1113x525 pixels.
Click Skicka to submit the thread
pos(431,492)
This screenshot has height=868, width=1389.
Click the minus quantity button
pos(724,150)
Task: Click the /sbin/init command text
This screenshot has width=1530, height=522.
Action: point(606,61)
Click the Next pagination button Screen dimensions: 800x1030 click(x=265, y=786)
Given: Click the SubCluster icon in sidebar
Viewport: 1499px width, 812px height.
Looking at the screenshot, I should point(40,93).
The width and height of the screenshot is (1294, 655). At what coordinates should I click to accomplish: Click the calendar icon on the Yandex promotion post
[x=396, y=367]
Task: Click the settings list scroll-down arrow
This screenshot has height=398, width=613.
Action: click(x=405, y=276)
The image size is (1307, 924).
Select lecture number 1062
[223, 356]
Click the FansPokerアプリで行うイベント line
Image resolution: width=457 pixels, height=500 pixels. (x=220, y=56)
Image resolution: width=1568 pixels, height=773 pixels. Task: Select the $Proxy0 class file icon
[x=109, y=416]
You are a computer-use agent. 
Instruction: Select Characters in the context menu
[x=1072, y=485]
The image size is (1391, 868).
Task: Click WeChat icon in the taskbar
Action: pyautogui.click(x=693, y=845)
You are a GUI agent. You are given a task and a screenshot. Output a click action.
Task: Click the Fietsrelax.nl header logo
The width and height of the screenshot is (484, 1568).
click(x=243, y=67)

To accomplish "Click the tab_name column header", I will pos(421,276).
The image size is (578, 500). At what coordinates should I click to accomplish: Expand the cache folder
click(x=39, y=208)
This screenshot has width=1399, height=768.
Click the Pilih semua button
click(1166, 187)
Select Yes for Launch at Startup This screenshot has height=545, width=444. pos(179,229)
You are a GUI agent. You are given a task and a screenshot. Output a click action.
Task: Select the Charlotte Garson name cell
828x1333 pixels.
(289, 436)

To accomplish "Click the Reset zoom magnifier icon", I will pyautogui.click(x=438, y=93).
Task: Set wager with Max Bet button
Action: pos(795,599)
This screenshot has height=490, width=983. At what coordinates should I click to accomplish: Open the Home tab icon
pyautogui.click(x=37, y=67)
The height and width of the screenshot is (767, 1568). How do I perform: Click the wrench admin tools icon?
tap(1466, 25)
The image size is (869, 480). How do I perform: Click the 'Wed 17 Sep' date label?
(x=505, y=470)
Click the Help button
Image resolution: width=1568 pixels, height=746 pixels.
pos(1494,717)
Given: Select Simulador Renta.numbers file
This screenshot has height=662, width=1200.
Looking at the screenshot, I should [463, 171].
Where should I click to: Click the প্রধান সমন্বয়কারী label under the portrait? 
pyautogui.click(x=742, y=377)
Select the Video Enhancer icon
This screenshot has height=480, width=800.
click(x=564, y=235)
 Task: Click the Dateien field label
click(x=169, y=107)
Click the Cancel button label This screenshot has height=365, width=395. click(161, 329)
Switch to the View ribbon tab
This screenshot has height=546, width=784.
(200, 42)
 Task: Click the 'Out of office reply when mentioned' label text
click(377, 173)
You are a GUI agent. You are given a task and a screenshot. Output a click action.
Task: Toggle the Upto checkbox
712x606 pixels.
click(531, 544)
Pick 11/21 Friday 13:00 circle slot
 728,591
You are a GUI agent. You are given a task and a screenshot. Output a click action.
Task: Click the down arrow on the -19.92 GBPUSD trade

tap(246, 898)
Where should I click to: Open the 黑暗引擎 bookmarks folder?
◇ ◇ ◇ ◇
Every line of the data should be output exactly as it was given.

### ANSWER TO THIS EXERCISE
1113x525 pixels.
Click Skicka to submit the thread
pos(431,492)
This screenshot has height=868, width=1389.
Click the minus quantity button
pos(724,150)
Task: Click the /sbin/init command text
This screenshot has width=1530, height=522.
Action: point(606,61)
Click the Next pagination button Screen dimensions: 800x1030 click(x=265, y=786)
Given: Click the SubCluster icon in sidebar
Viewport: 1499px width, 812px height.
Looking at the screenshot, I should point(40,93).
The width and height of the screenshot is (1294, 655). At what coordinates should I click to accomplish: Click the calendar icon on the Yandex promotion post
[x=396, y=367]
Task: Click the settings list scroll-down arrow
This screenshot has height=398, width=613.
Action: click(x=405, y=276)
The image size is (1307, 924).
Select lecture number 1062
[223, 356]
Click the FansPokerアプリで行うイベント line
Image resolution: width=457 pixels, height=500 pixels. (x=220, y=56)
Image resolution: width=1568 pixels, height=773 pixels. Task: Select the $Proxy0 class file icon
[x=109, y=416]
You are a computer-use agent. 
Instruction: Select Characters in the context menu
[x=1072, y=485]
The image size is (1391, 868).
Task: Click WeChat icon in the taskbar
Action: pyautogui.click(x=693, y=845)
You are a GUI agent. You are given a task and a screenshot. Output a click action.
Task: Click the Fietsrelax.nl header logo
The width and height of the screenshot is (484, 1568).
click(x=243, y=67)

To accomplish "Click the tab_name column header", I will pos(421,276).
The image size is (578, 500). At what coordinates should I click to accomplish: Expand the cache folder
click(x=39, y=208)
This screenshot has width=1399, height=768.
Click the Pilih semua button
click(1166, 187)
Select Yes for Launch at Startup This screenshot has height=545, width=444. pos(179,229)
You are a GUI agent. You are given a task and a screenshot. Output a click action.
Task: Select the Charlotte Garson name cell
828x1333 pixels.
(289, 436)

To accomplish "Click the Reset zoom magnifier icon", I will pyautogui.click(x=438, y=93).
Task: Set wager with Max Bet button
Action: pos(795,599)
This screenshot has height=490, width=983. At what coordinates should I click to accomplish: Open the Home tab icon
pyautogui.click(x=37, y=67)
The height and width of the screenshot is (767, 1568). How do I perform: Click the wrench admin tools icon?
tap(1466, 25)
The image size is (869, 480). How do I perform: Click the 'Wed 17 Sep' date label?
(x=505, y=470)
Click the Help button
Image resolution: width=1568 pixels, height=746 pixels.
pos(1494,717)
Given: Select Simulador Renta.numbers file
This screenshot has height=662, width=1200.
Looking at the screenshot, I should [463, 171].
Where should I click to: Click the প্রধান সমন্বয়কারী label under the portrait? 
pyautogui.click(x=742, y=377)
Select the Video Enhancer icon
This screenshot has height=480, width=800.
click(x=564, y=235)
 Task: Click the Dateien field label
click(x=169, y=107)
Click the Cancel button label This screenshot has height=365, width=395. click(161, 329)
Switch to the View ribbon tab
This screenshot has height=546, width=784.
(200, 42)
 Task: Click the 'Out of office reply when mentioned' label text
click(377, 173)
You are a GUI agent. You are given a task and a screenshot. Output a click action.
Task: Toggle the Upto checkbox
712x606 pixels.
click(531, 544)
Pick 11/21 Friday 13:00 circle slot
 728,591
You are a GUI agent. You are given a task and a screenshot. Output a click action.
Task: Click the down arrow on the -19.92 GBPUSD trade

tap(246, 898)
Where should I click to: Open the 黑暗引擎 bookmarks folder?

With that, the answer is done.